Kültür Eserleri > THKK 2/A - Tarım, Hayvancılık, Meteoroloji > 87. Bölüm

Tahterevalli ve çeşitlemeleri *

Fot. 116 ve şek. 7’de görülen tahterevallinin tahmin edilemeyecek kadar çok isme sahip olması, bu oyuncağa Anadolu adamının verdiği önemin bir işareti olabilir; bu önemin muhtemel temelleri üzerinde J. P. Roux ilginç bilgiler veriyor: bu alet, ağacın etrafında dönme (tavaf) ritüelinin bir hatırası ya da bir mukaddes ağaç hayatıyla herhangi bir türlü ilişkili olabilir mi sorusunu ortaya atıyor.

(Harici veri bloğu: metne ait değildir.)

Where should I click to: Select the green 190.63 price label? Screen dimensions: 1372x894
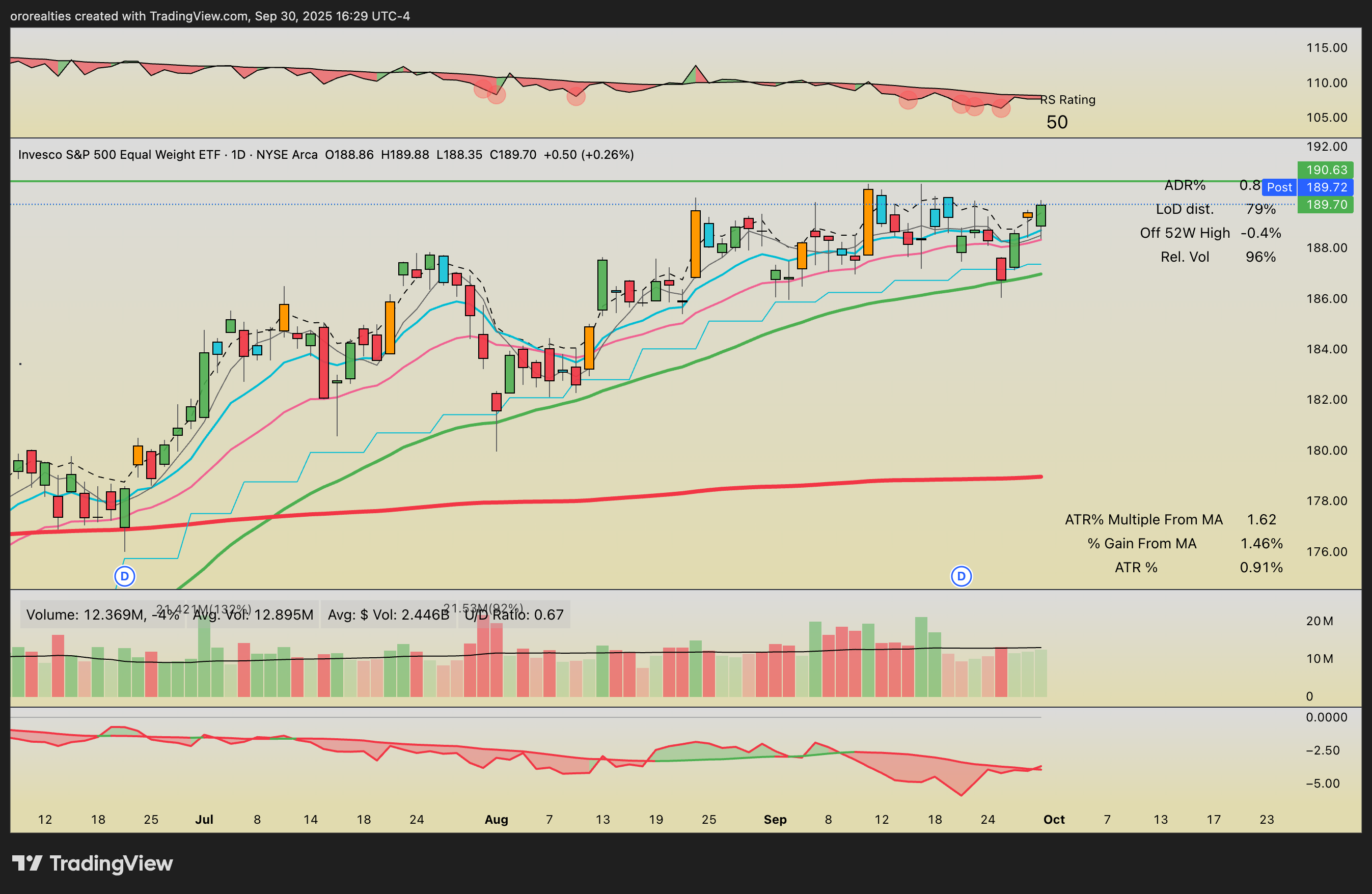click(x=1325, y=170)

Her ne kadar sağladığı eğlence ve “sıhhî” olması keyfiyeti dahi yeterince önemli ise de bu oyuncağın kökeni herhalde dinî olmalıdır. Mezkûr bilgin, gördüğü tipleri şöyle tarif ediyor: “Çıngıldak, yere dikey olarak kakılmış bir ağaç kütüğüyle bunun çapından haylice kalın çapta ve bunun üstüne yatay olarak vaz edilmiş bir başka kütükten müteşekkil ilkel bir alettir. Tamamı epey yüksek, adam boyunda olabilir. Ama çoğu kez bir metreyi geçmezse de yatay kütük 5, 10 veya 15 metreyi bulabilir. Oyuncular çifter çifter, iki, dört, en fazla altı ve her iki tarafta müsavi adette olmak üzere yatay ağaç üzerine yüzükoyun, “göbekleri ağaca gelecek şekilde” uzanırlar ve alet döndürülür. Genellikle iyi hazmetmek için bir çare ve dalak hastalıklarına bir deva olduğuna inanılır. Bunu teyiden de bize çıngıldak’ın yemeklerden sonra çevrilmesinin gerektiği söylendi. Ama daha başkalarında da “sabahları kadınlar, öğleden sonra erkekler döner”. Bazı mütemmim bilgiler ritüeli aradan görme imkânını veriyor. Özellikle bu oyuncak göç esnasında kullanılır; yayla’da da onunla oynanırsa da kış döneminde hiç kullanılmaz. Dönme daima saat akrebi cihetinde olacaktır. Bunun ilkbahar göç’ünde yapılmasının sebebi kesinlikle belirtilmektedir: ‘ovanın bütün kötülüklerinin kaybolacağı’ sanılır. Bugün çıngıldak’ın terk edilmeye başlanması, arz ettiği tehlikelerden ötürüdür: ‘ölümle biten ve bilhassa çocukların uğradıkları kazalardan korkulmaktadır’…”[1]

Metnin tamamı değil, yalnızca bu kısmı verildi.